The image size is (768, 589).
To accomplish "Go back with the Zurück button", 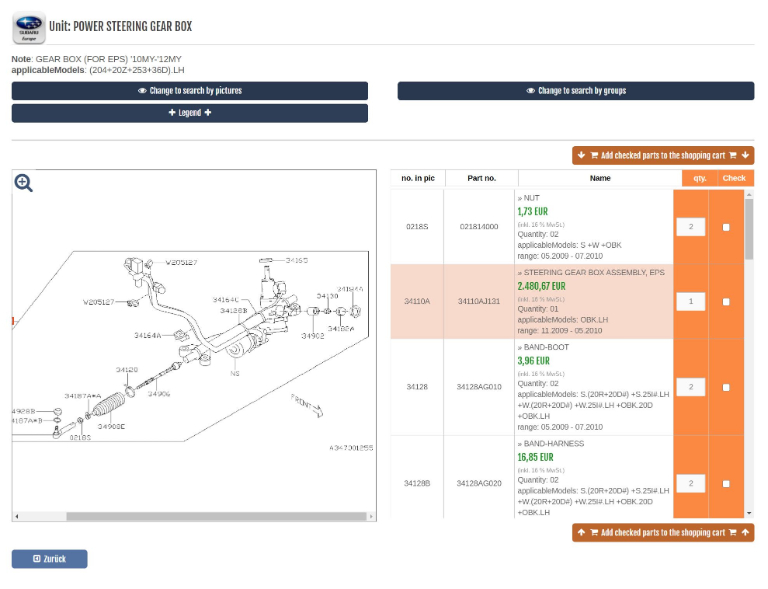I will click(x=49, y=559).
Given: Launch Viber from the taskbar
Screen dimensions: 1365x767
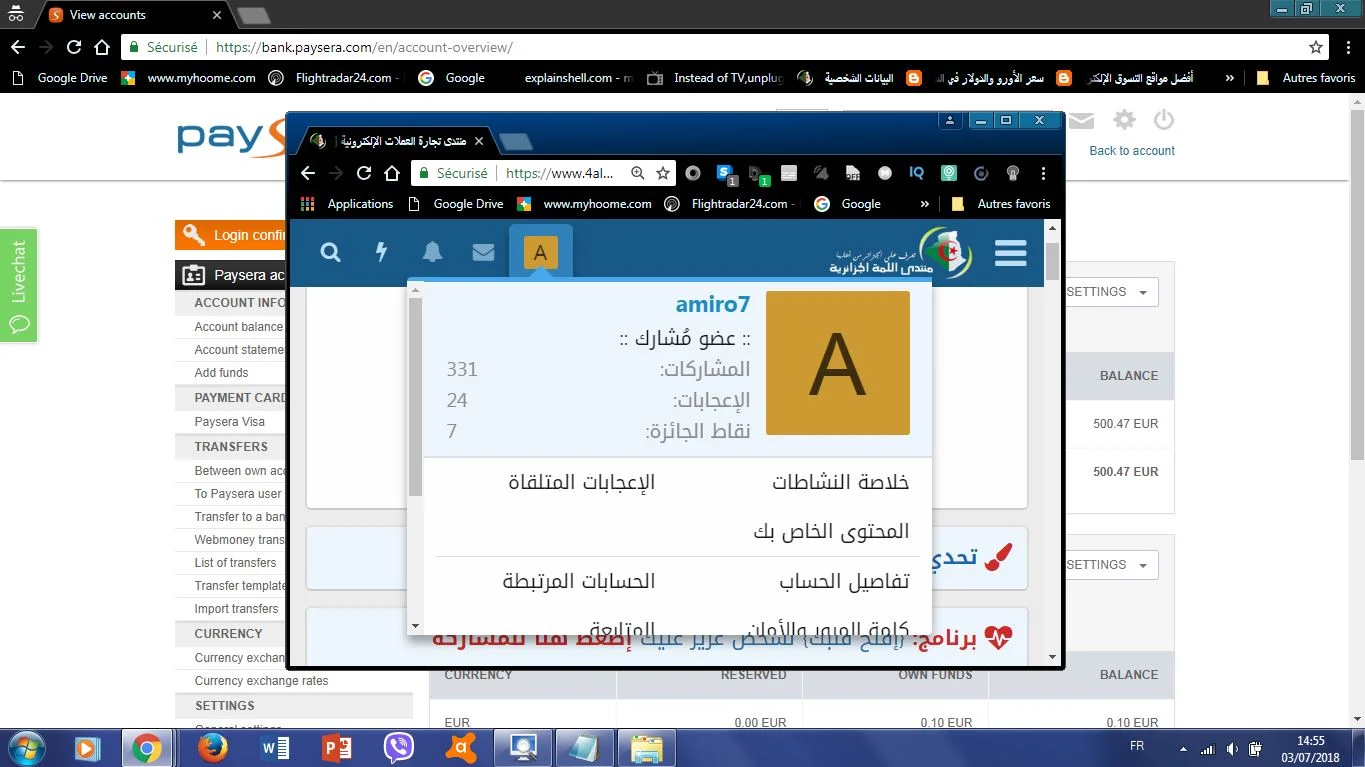Looking at the screenshot, I should tap(399, 747).
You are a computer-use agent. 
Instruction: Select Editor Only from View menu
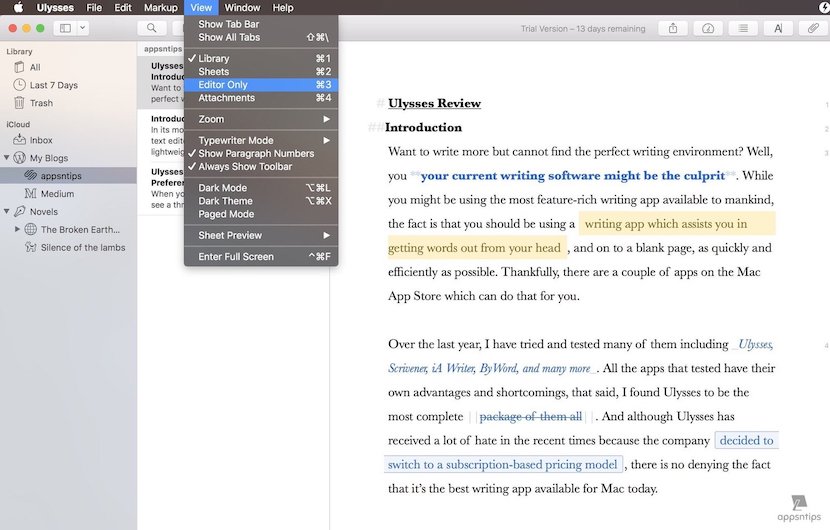(x=223, y=85)
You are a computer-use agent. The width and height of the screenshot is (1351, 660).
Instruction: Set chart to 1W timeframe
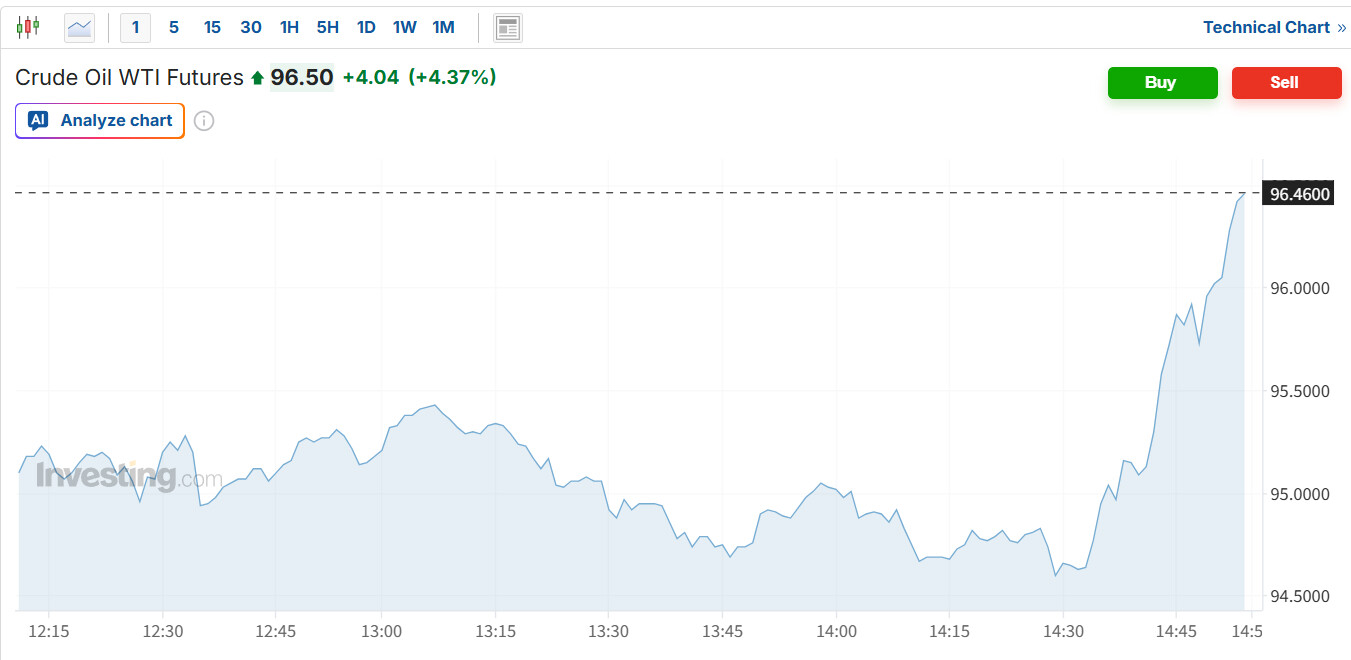404,27
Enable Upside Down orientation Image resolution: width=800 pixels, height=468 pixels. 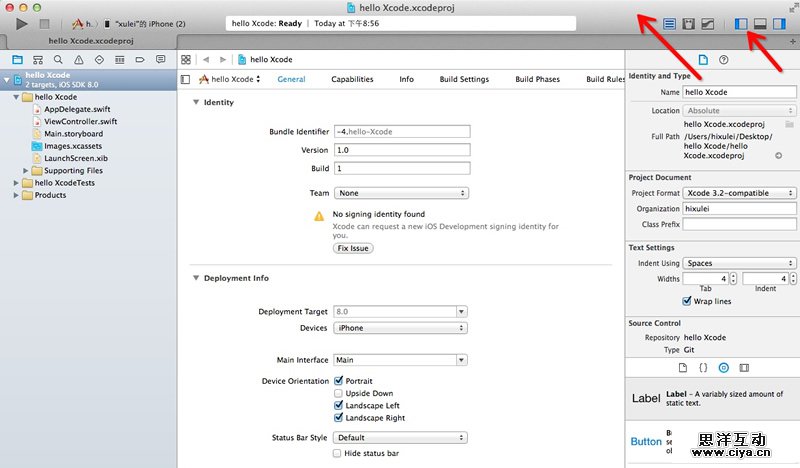coord(339,393)
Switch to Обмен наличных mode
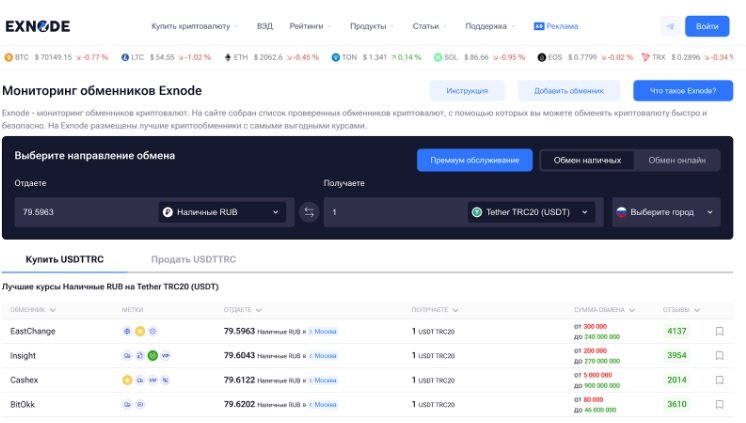This screenshot has height=423, width=746. 587,160

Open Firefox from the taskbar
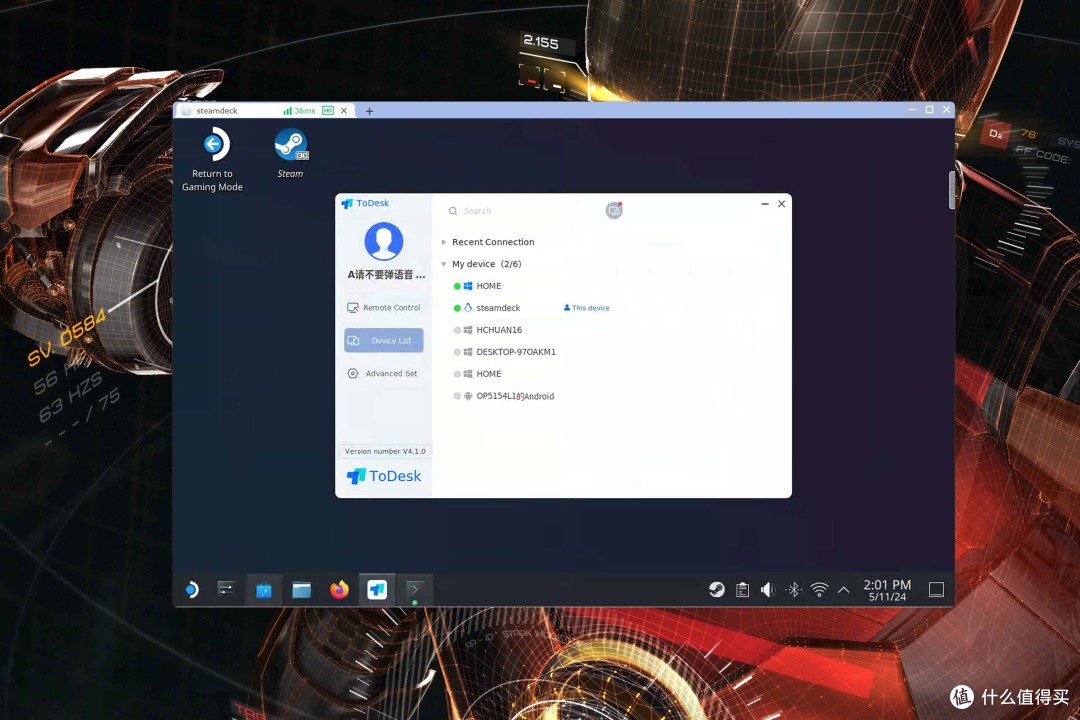(x=339, y=590)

*What you need to do:*
All lines with the word "computer" need to be copied from the data above.

*Your response:*
You are a computer-use agent. 
You are a computer-use agent. The width and height of the screenshot is (1351, 660).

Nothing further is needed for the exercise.